ONANCOCK, Va.– Riverside’s new hospital on the Eastern Shore is light, bright and airy thanks to expansive windows that let in natural light. Even though the new hospital is nearly 20% larger in square footage than the Nassawadox building, the banks of windows mean that signage, art and donor recognition all compete for limited wall space.
In response to this challenge, Riverside planned an innovative and elegant digital donor display to recognize community members who over the years have generously supported health care on the Shore. The display is now featured in the lobby between the entry doors and the Shore Café.
Donors who were honored or memorialized on plaques on doors and in hallways in the Nassawadox hospital are now featured on the digital display.
“The digital display gives us the opportunity in the future to expand on the story of these visionary individuals,” said John Peterman, Vice President and Administration at Riverside Shore Memorial Hospital. “We cherish the rich history that brought us from the 1910’s to today. Three successive hospital buildings and a large integrated health network have been possible because our community supports us. Not a day goes by that we don’t remember that.”
Because the plaques are now documented digitally, the individual plaques themselves are available to be returned to the donors or to the family members of the persons honored and memorialized on the plaques.
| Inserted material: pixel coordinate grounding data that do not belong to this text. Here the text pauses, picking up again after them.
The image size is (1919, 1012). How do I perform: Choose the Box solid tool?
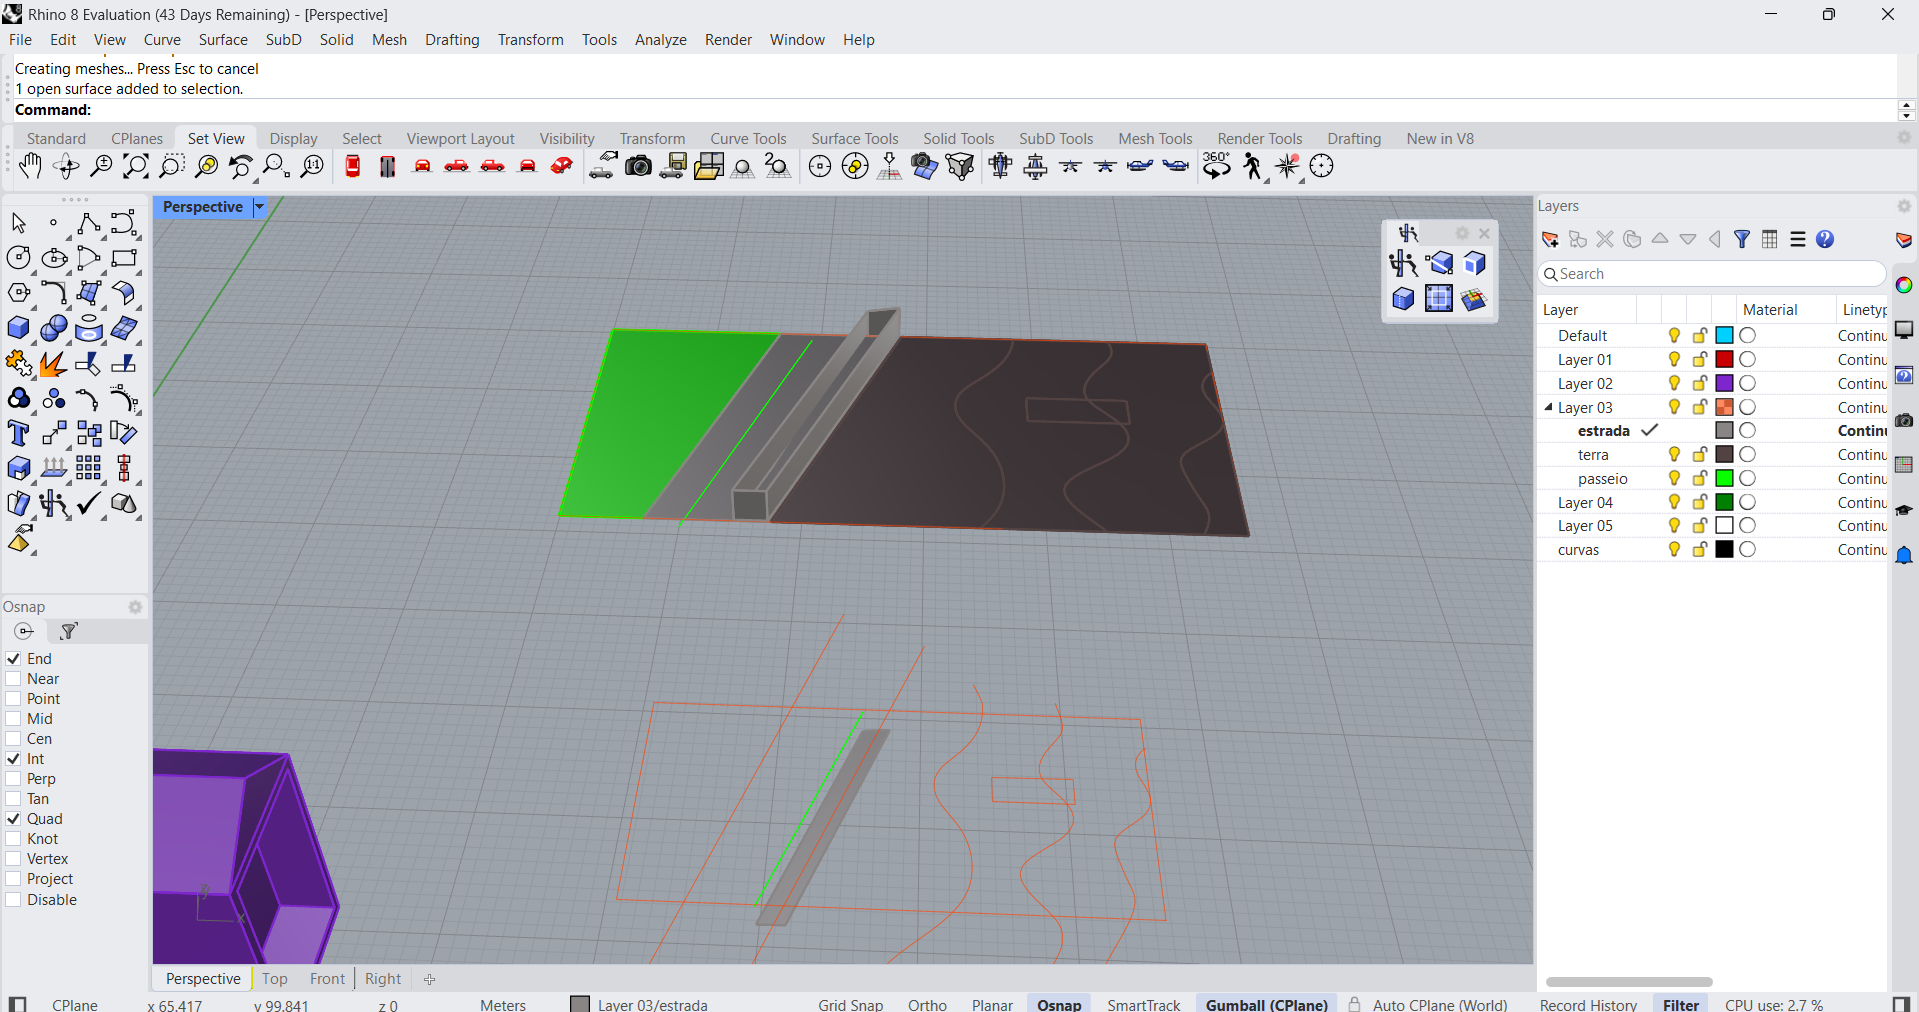18,328
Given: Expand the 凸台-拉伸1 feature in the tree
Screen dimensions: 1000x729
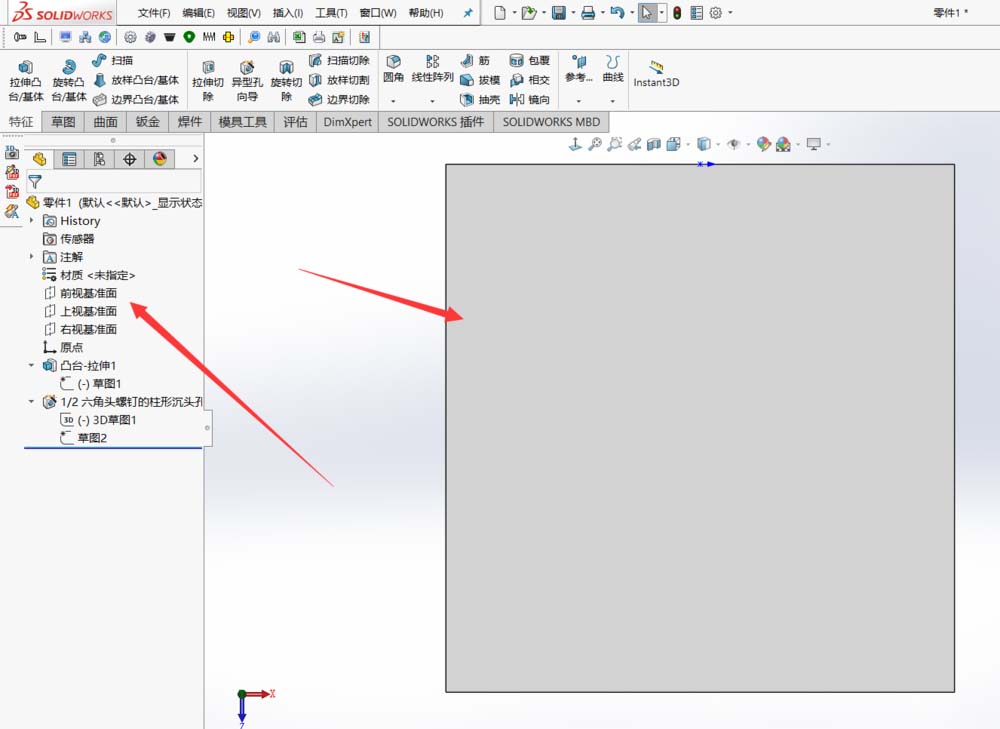Looking at the screenshot, I should coord(30,365).
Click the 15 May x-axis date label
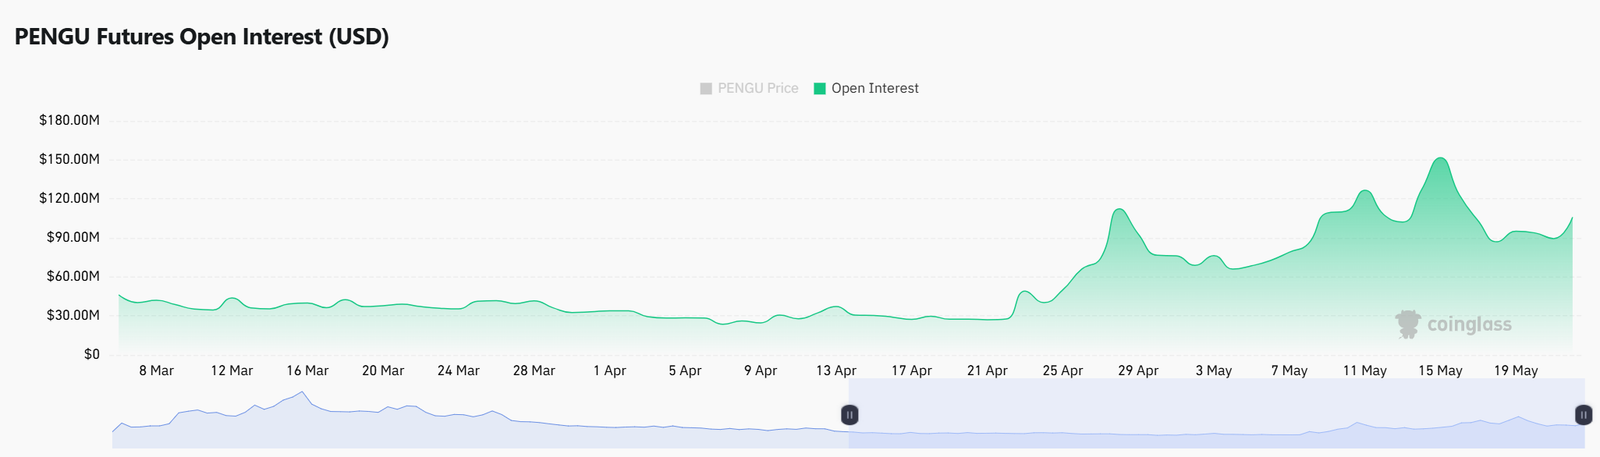The image size is (1600, 457). click(1440, 370)
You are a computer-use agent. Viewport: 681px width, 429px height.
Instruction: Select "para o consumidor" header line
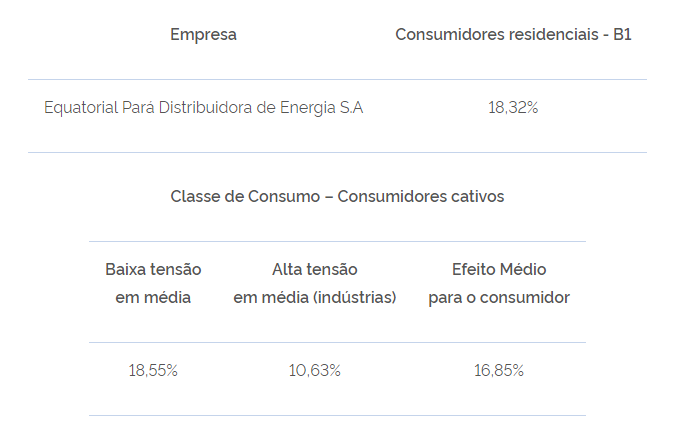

Community members can come to Riverside Shore Memorial Hospital at 20480 Market Street, Onancock VA 23417 on September 6th from 1-5pm, and September 7th from 9am-5pm to view the new display and pick up any plaques belonging to their family. Visitors should enter through the main lobby, visit the information desk upon arrival and ask for Pam Parker. Parker can be reached at 757-302-2150.
Charles Taylor says
It sounds to me as like health-care history is being moth balled, subject only to display on a lobby TV. Recognizing what it was doing in dismantling a more than 80-year medical community in Nassawadox, Riverside should have planned the memorial space into its design. It should not have been an after thought. To request family members to pick up plaques is saying, come and take your piece of history home with you; we’ll document it, but in a less than museum way of display. Thumbs down to RS on this one.